La question la plus urgente étant peut-être alors de se demander à quoi servent encore ces nations et ces états, totalement soumis à des intérêts financiers parfaitement trans-nationaux, eux.

*Hannah Arendt, La politique a-t-elle encore un sens?, éditions de l’Herne, 2007, 2017

Laundry –

Chaos is a strange animal. To think of it as a total and uniform war scene is to imagine it in terms of a blockbuster disaster movie. But chaos, like the devil, is way more subtle: total disruption here, and right next to it, total befuddlement and the slow, seeping poison of indifference it instills.

Far from the world I know, I’m regaining my footing with some difficulty.  For now, the simplest things are the most useful. Laundry, for instance. In Mexico, you do the laundry with a full tub of water next to which you soap and rinse the clothes. They dry in the sun in a matter of hours.

While you soap, you can think. After reading the daily news, I often think of Hannah Arendt’s writing. Among the books I brought along with me, there’s a small one titled La politique a-t-elle encore un sens? (Does Politics Still Mean Anything?).
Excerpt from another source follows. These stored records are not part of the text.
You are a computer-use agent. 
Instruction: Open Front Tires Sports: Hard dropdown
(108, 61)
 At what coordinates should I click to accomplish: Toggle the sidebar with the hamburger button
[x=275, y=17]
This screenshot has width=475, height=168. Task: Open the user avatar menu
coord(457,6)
The booklet is a French translation of fragments left at her death in 1975 to an Introduction to Politics on which she was working. The fragments were written between 1958 and 1961.
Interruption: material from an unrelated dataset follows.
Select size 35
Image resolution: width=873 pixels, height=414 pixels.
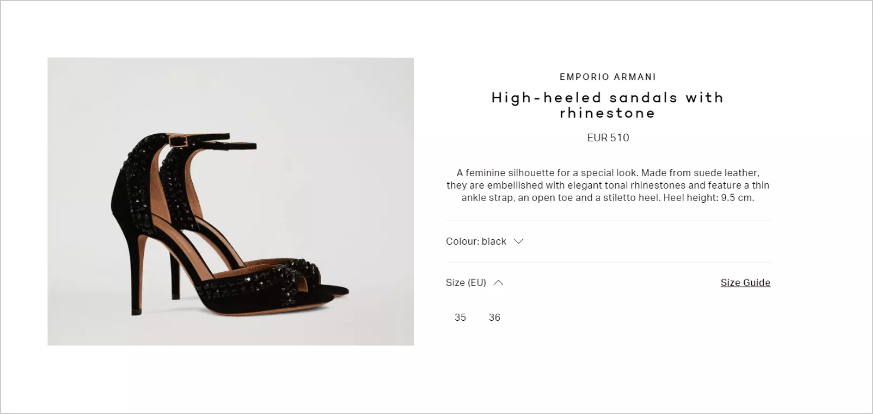click(x=460, y=318)
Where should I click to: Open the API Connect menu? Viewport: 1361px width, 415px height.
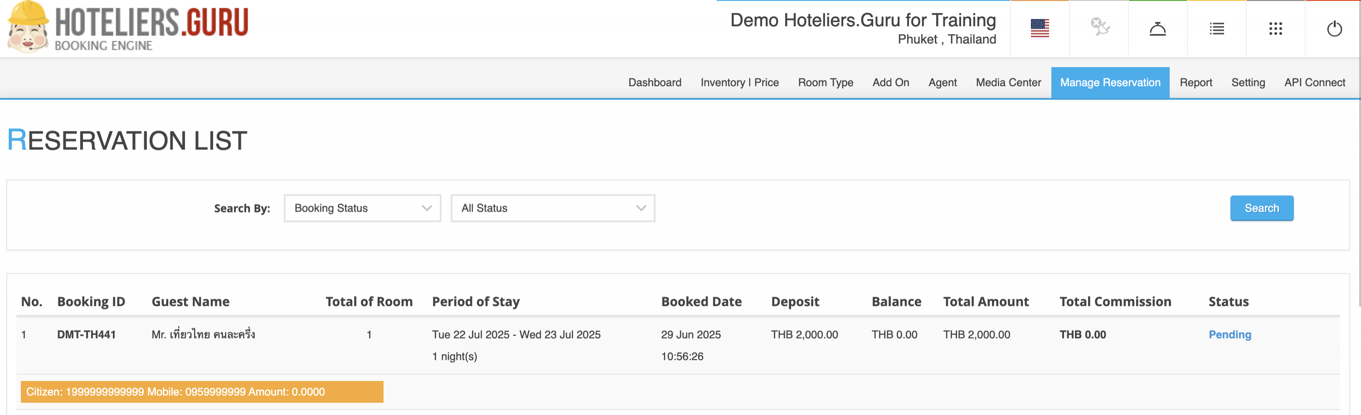pos(1314,82)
In the current climate of corruption where the electoral process has become nothing but a vulgar fig leaf, this part of the fragments strikes me as particularly relevant:

“We tend to consider peace – which, as the end to violence, must set its limits and circumscribe its process of annihilation – as something originating in a domain that transcends politics and that must keep politics themselves within its confines; just as we are inclined to greet periods of peace between the catastrophes…as five or ten year periods during which politics allow us a respite. Ranke one day forged the expression on the primacy of foreign policy and, possibly, all he meant by this was that safeguarding frontiers and international relations must be a Statesman’s foremost concern, since the very existence of the State and of the nation depend on it. At first glance, we may be tempted to believe that the Cold War only has taught us what we know about the primacy of foreign affairs. For if foreign affairs are the only relevant object in politics, which is to say the danger constantly looming over international relations, then this means nothing more or less than Clausewitz’ words about war being nothing other than the pursuit of politics by others means having become reversed, so that politics have finally become  the pursuit of war where ruse is temporarily used instead of violent methods. And it is undeniable that the conditions of the arms race in which we live and must live permanently allow us to think at the very least that Kant’s words – nothing should happen during the war that renders and ulterior peace impossible – have also become inverted, so that we live in a peace in which nothing must be spared so that a war may still be possible.”

Perhaps then, the most urgent question is what purpose is still served by nations and States that are totally subjected to trans-national financial interests.